Material for this task.
--- START ---

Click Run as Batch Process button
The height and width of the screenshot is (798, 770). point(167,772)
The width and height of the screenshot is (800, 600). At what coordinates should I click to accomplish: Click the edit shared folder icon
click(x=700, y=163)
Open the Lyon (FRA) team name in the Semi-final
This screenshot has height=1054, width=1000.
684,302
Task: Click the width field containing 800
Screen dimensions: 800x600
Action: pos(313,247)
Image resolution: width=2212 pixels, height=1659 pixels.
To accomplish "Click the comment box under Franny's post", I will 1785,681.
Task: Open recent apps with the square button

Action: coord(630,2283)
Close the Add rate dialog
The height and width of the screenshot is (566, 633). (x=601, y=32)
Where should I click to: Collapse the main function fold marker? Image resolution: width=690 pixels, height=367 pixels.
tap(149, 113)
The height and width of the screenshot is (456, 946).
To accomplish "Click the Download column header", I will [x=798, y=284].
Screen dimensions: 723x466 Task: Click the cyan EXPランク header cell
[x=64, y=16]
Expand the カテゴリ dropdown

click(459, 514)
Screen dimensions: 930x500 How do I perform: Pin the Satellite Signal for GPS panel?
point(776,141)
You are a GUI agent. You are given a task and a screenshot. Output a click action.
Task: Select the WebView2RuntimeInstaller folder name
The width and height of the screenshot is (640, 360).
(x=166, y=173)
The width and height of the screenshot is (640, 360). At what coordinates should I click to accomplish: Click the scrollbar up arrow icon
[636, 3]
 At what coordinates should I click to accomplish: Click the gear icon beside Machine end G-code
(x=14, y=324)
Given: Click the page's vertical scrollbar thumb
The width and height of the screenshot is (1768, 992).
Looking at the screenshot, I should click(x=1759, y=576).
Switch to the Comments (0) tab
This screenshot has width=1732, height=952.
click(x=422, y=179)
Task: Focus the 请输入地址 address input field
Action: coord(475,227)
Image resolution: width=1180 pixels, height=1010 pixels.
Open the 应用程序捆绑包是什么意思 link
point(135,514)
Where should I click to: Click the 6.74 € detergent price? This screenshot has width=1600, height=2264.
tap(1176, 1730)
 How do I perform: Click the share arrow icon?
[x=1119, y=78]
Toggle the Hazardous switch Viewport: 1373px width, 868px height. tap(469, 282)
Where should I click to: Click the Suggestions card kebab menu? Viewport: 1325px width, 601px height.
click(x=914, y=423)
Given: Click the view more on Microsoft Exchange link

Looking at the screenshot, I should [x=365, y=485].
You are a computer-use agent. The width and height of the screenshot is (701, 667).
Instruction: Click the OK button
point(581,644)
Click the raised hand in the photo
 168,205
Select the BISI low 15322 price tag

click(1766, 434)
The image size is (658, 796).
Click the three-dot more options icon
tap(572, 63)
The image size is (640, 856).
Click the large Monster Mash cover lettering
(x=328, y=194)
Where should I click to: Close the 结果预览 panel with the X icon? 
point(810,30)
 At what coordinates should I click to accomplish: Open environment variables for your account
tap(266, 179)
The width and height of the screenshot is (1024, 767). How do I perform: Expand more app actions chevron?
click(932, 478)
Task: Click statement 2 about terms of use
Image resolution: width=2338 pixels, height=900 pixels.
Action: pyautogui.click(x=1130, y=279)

--- END ---

Instructions for the task.
All lines in the records above with "agent" need to be found and copied.

Solution to this problem.
You are a GUI agent. You are given a task and a screenshot. Output a click action.
You are a computer-use agent. The width and height of the screenshot is (701, 667).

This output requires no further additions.